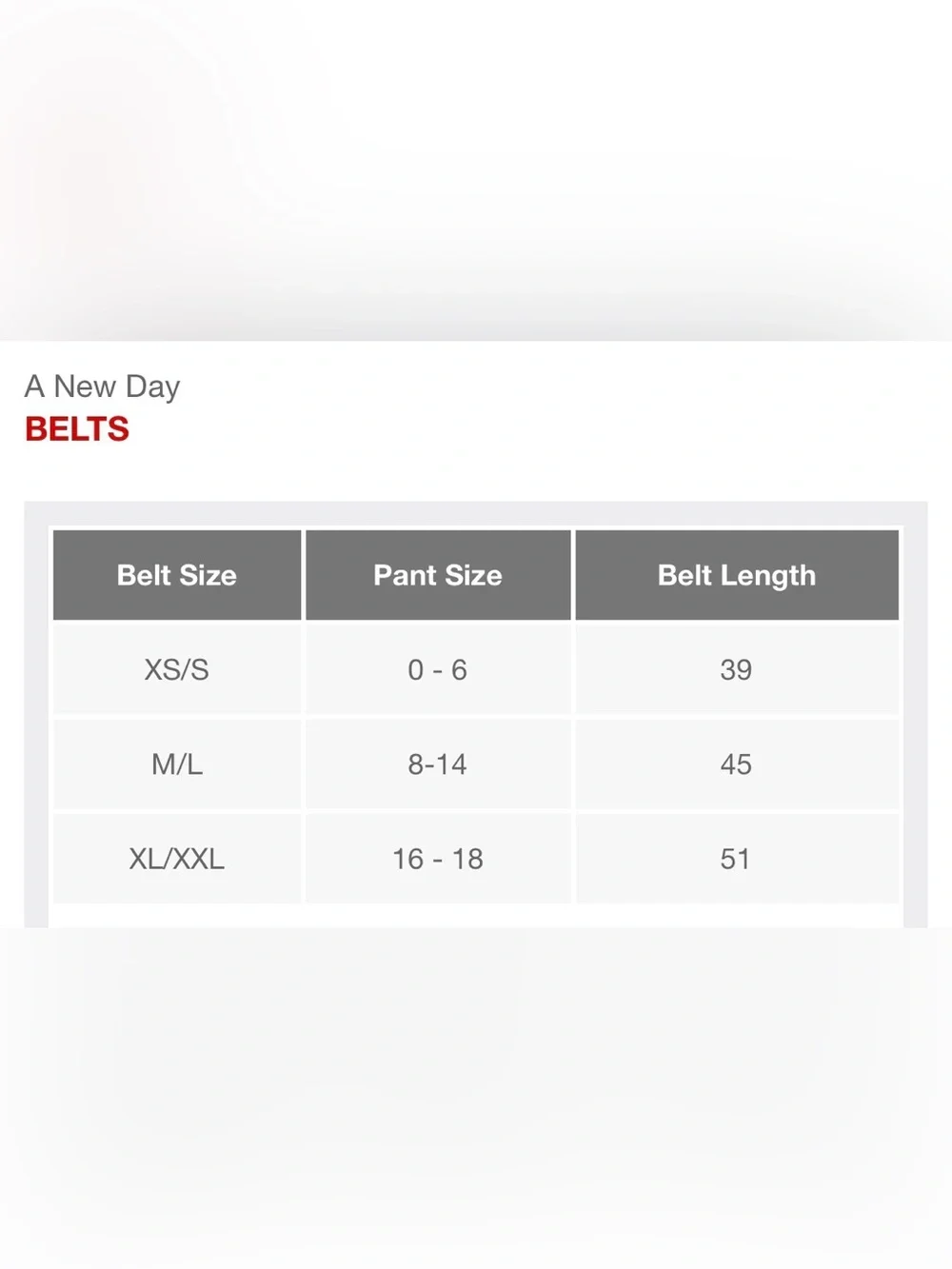Click the white strip under the XL/XXL row
The image size is (952, 1269).
[x=476, y=916]
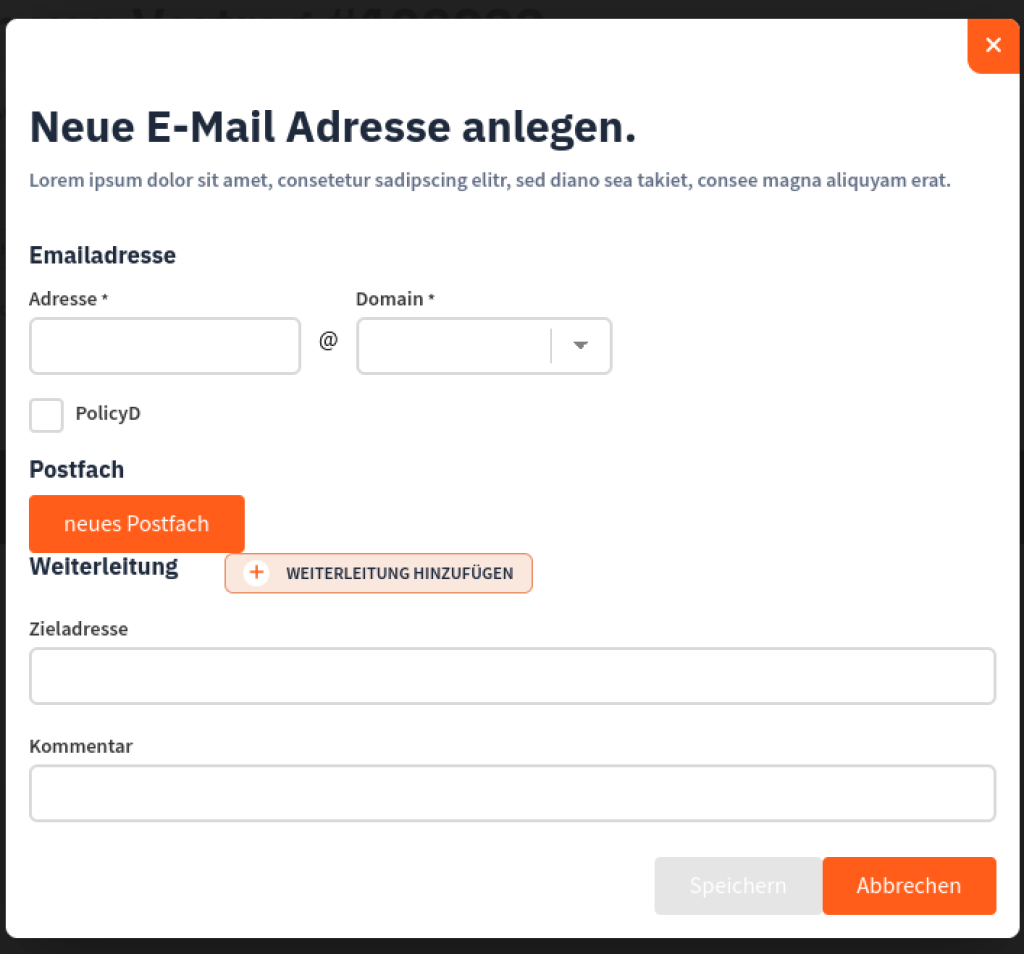Focus the Adresse input field

(x=165, y=346)
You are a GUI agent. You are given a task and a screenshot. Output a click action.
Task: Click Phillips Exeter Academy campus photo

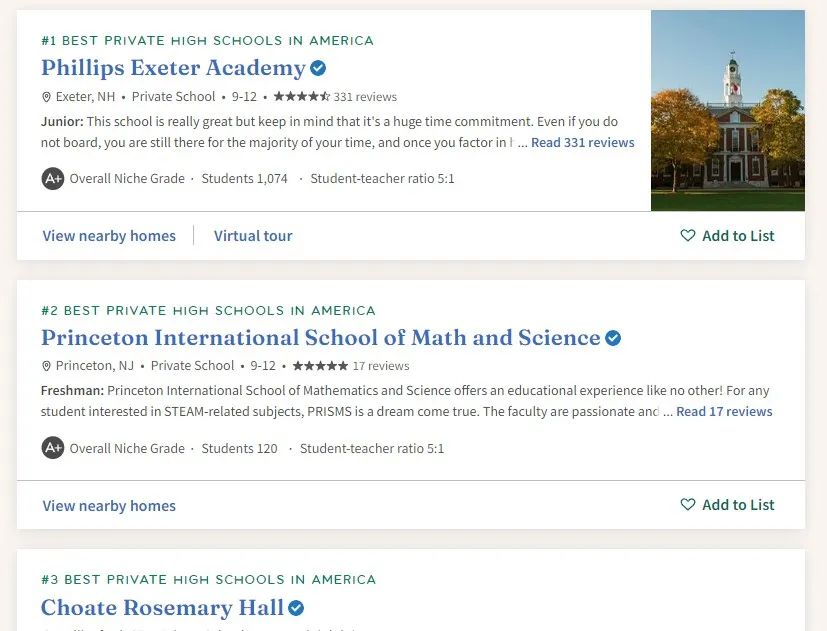727,110
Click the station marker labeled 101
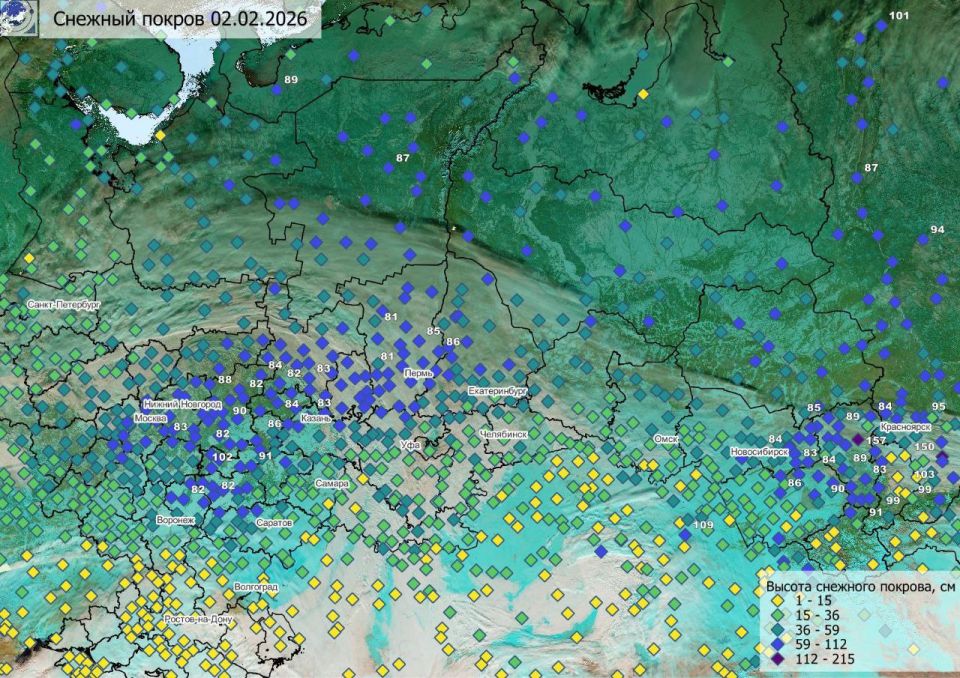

*Your task:* A word-for-word copy of the lines from the one with "You are a GUI" through the final line of the listing above is the whole answer, and it contains no pictures.

*Your response:*
You are a GUI agent. You are given a task and a screenshot. Output a click action.
Task: Click Phillips Exeter Academy campus photo

727,110
Click the station marker labeled 101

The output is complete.